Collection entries
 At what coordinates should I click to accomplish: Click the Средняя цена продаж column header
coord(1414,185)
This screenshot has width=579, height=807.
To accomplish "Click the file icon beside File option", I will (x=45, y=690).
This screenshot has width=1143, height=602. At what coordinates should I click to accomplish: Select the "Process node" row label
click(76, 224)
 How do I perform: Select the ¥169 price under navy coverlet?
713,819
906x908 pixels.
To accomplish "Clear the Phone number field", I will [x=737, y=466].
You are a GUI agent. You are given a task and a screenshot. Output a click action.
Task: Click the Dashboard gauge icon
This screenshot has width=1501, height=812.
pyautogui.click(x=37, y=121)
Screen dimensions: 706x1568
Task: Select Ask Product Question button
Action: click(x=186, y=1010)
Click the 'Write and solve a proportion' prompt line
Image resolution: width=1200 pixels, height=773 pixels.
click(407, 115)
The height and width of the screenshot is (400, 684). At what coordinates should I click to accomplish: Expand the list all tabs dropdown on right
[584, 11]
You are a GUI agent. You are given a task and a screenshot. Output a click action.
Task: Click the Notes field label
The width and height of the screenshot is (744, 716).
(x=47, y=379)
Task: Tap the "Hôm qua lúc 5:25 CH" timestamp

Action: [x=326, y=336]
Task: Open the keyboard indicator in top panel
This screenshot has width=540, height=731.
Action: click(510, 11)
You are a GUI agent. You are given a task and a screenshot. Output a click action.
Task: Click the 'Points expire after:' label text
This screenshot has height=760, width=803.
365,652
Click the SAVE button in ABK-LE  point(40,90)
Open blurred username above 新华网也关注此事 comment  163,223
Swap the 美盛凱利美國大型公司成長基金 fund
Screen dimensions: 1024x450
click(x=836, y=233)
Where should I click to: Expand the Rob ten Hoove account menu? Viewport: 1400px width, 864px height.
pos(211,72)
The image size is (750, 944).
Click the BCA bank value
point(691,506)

TO DO
Exact reproduction is required: output the lines from the start of the entries above through the line with "Open blurred username".

WRITTEN REPLY
 At what coordinates should I click to accomplish: Click the Средняя цена продаж column header
coord(1414,185)
This screenshot has width=579, height=807.
To accomplish "Click the file icon beside File option", I will (x=45, y=690).
This screenshot has width=1143, height=602. At what coordinates should I click to accomplish: Select the "Process node" row label
click(76, 224)
 How do I perform: Select the ¥169 price under navy coverlet?
713,819
906x908 pixels.
To accomplish "Clear the Phone number field", I will [x=737, y=466].
You are a GUI agent. You are given a task and a screenshot. Output a click action.
Task: Click the Dashboard gauge icon
This screenshot has width=1501, height=812.
pyautogui.click(x=37, y=121)
Screen dimensions: 706x1568
Task: Select Ask Product Question button
Action: click(x=186, y=1010)
Click the 'Write and solve a proportion' prompt line
Image resolution: width=1200 pixels, height=773 pixels.
click(407, 115)
The height and width of the screenshot is (400, 684). At what coordinates should I click to accomplish: Expand the list all tabs dropdown on right
[584, 11]
You are a GUI agent. You are given a task and a screenshot. Output a click action.
Task: Click the Notes field label
The width and height of the screenshot is (744, 716).
(x=47, y=379)
Task: Tap the "Hôm qua lúc 5:25 CH" timestamp

Action: [x=326, y=336]
Task: Open the keyboard indicator in top panel
This screenshot has width=540, height=731.
Action: click(510, 11)
You are a GUI agent. You are given a task and a screenshot. Output a click action.
Task: Click the 'Points expire after:' label text
This screenshot has height=760, width=803.
365,652
Click the SAVE button in ABK-LE  point(40,90)
Open blurred username above 新华网也关注此事 comment  163,223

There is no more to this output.